DATE: WEDNESDAY, May 5, 1993                   TAG: 9305050014
SECTION: VIRGINIA                    PAGE: C1   EDITION: METRO 
SOURCE: Ed Shamy
DATELINE:                                 LENGTH: Medium


NEED FOR BRAWN DAMPENS FEMALE ODDS OF FIGHTING FIRES

Can you run a mile and a half in eight minutes?

Do three chin-ups?

Do 10 push-ups?

Do 25 sit-ups?

Walk a 20-foot balance beam while carrying a hose?

Wear an air tank on your back, hold a hose and run up four flights of stairs without stopping to grab a stair rail?

Grab a hose nozzle at a third-story window and pull the entire length of hose up to you from the ground?

Can you do it quickly? More quickly than 245 or so other people?

Assuming you can, and assuming you can then pass a written test - scoring higher than 245 others - and assuming your driving and criminal records are clean, your work history is good and even your credit checks out, you may have what it takes to be a Roanoke firefighter.

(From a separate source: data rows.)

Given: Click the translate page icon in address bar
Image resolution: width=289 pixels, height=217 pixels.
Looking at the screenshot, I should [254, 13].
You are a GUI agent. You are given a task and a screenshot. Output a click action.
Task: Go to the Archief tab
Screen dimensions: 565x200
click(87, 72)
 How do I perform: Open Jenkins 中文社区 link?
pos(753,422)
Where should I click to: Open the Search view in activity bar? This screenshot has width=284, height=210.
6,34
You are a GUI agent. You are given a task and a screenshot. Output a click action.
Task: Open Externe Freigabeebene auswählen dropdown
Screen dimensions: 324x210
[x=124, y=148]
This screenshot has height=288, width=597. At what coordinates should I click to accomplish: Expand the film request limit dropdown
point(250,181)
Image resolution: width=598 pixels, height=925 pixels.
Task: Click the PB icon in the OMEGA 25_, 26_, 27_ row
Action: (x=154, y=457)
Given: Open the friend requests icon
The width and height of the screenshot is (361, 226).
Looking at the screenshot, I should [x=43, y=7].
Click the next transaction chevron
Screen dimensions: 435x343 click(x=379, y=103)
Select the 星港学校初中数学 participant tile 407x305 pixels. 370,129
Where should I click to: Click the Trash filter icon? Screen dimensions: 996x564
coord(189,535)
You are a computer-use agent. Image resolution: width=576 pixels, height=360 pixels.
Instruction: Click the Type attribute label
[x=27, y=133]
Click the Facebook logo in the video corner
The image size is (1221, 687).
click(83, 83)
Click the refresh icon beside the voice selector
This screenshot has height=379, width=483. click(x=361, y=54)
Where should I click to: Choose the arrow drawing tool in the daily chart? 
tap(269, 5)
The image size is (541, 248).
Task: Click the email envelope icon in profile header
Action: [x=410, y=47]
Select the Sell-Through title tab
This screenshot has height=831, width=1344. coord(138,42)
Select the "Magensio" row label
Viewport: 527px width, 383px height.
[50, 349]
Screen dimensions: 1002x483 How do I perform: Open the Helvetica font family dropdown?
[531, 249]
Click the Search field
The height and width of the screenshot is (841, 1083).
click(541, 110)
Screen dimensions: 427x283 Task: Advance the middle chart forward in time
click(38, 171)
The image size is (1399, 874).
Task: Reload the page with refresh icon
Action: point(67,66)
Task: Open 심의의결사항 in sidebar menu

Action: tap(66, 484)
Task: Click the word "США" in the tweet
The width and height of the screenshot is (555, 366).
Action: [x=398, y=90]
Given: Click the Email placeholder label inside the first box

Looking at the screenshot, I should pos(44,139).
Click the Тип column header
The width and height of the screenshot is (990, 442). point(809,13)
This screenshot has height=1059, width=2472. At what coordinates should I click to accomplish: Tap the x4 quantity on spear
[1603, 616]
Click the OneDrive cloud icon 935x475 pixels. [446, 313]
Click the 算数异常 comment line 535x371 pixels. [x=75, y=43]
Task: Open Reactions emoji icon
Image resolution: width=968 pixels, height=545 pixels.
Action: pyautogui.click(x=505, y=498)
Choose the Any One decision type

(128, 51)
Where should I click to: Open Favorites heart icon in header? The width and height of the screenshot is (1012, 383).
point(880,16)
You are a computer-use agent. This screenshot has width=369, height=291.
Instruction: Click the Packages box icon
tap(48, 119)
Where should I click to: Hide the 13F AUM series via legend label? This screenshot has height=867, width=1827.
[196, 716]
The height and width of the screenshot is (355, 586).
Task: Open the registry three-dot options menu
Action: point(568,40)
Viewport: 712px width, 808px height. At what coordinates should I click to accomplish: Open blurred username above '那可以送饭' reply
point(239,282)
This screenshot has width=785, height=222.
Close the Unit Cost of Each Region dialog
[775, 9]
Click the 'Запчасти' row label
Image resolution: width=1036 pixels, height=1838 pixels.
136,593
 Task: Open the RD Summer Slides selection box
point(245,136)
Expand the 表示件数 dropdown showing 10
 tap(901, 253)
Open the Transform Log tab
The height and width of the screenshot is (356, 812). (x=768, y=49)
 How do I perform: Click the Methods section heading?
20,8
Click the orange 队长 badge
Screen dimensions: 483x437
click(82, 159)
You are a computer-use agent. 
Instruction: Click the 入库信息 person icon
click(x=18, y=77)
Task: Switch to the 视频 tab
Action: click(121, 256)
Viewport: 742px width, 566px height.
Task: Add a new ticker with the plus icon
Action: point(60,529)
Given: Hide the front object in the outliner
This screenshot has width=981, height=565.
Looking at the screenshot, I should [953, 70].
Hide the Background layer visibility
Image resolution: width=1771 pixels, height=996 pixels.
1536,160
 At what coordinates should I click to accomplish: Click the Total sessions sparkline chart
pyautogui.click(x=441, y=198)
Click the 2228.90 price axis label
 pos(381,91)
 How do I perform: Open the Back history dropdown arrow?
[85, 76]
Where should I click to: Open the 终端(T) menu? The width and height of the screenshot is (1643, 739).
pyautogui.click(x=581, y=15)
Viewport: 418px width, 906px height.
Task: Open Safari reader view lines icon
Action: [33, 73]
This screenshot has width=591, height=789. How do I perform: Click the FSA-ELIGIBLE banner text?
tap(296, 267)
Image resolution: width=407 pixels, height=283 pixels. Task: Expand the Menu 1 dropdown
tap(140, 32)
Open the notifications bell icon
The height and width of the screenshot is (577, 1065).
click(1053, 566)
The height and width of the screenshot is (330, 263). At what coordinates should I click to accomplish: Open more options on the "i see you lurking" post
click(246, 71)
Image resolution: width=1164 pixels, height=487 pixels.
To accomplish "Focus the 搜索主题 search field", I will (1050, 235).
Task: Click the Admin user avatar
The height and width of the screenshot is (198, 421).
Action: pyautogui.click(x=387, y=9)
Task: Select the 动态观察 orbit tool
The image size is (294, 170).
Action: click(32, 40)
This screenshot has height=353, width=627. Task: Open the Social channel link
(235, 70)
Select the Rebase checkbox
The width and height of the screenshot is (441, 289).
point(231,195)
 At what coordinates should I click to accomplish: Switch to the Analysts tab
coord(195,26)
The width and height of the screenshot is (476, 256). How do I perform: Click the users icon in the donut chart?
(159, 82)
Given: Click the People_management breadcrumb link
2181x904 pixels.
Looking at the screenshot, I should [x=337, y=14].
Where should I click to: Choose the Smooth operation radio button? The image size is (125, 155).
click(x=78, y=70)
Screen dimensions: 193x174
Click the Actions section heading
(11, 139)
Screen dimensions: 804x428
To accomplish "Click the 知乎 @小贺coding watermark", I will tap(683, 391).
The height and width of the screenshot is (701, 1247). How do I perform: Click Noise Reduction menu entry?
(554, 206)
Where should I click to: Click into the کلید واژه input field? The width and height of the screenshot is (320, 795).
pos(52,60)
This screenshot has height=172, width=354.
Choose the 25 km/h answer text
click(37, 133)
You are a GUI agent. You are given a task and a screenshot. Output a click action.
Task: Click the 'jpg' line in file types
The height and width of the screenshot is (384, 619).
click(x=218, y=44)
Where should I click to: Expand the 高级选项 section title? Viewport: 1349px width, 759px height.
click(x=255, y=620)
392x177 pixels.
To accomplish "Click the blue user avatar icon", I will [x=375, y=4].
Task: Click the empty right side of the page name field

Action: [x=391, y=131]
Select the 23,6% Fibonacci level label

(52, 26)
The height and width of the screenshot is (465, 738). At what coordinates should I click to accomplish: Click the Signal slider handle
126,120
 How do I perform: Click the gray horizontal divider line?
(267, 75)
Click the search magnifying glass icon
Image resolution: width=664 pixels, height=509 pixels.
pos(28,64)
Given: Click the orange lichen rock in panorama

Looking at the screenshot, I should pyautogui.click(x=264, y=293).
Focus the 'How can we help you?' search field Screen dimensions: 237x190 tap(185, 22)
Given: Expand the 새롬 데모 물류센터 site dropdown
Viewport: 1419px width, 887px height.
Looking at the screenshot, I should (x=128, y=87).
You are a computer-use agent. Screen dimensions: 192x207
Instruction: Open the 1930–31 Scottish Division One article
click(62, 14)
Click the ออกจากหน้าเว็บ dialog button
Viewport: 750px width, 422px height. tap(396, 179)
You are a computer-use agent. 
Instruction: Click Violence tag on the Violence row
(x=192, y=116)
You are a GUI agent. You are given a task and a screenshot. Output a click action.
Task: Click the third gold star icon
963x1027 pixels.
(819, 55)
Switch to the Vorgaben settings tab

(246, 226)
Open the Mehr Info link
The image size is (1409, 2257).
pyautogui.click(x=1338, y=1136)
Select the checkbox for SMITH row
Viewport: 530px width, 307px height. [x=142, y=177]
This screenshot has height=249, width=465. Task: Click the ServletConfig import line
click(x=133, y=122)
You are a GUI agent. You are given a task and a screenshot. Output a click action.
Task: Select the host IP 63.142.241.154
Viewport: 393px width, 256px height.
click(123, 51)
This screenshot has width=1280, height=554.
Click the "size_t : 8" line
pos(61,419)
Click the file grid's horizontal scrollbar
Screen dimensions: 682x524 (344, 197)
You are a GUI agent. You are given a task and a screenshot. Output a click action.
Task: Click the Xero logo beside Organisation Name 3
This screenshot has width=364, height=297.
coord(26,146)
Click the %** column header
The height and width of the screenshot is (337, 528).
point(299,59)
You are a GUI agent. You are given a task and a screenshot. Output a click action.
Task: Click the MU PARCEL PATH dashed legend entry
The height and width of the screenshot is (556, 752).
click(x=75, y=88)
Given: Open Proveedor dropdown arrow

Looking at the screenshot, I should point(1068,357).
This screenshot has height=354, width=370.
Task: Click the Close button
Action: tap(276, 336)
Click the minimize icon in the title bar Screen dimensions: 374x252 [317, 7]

Assuming that there were a Roanoke firefighter's job available, which there very infrequently is.

Assuming that you're assuming that you can be a firefighter in spite of these odds, I'll have to assume that you're male.

There are no women firefighters in Roanoke's 245-member Fire Department.

Barring divine intervention, there are not likely to be any women firefighters soon.

It rankles Mayor David Bowers, and he has chided the Fire Department to get its engine in gear and remedy the gender gap.

But on Friday, a few minutes after sunrise outside William Fleming High School, a first batch of applicants will begin the physical agility tests listed at the beginning of this column.

All day long - 250 strong if everybody shows up - these tests will go on, every one measured with a stopwatch.

The Fire Department goes through these motions once a year, reshuffling the deck of applicants. When there is an opening, the top six-ranked applicants get a shot at the job.

Rarely is there a woman among those six.

Men and women are ranked on the same list, competing head to head in a test that comes down largely to sheer strength.

"We're just hoping that some of our females do well," said James Beatty, an administrator of the city's personnel management office.

To offset natural differences between men and women, the city's Police Department screens applicants differently, holding women to different standards than men.

Once in the Police Academy, though, male and female recruits are held to the same physical standards of strength and speed.

It seems to have worked. There are women cops in Roanoke.

Firefighting, arguably, relies more often on brute strength than does policing.

The sensibility of equal-rights rules duly respected, some jobs have to rely on raw strength.

If a woman does well on Friday, performs the physical tests, then does well on the rest of the Fire Department's screening process, give her some red suspenders and make room for her down at the station.

If she doesn't, how important is it to us to have a woman firefighter?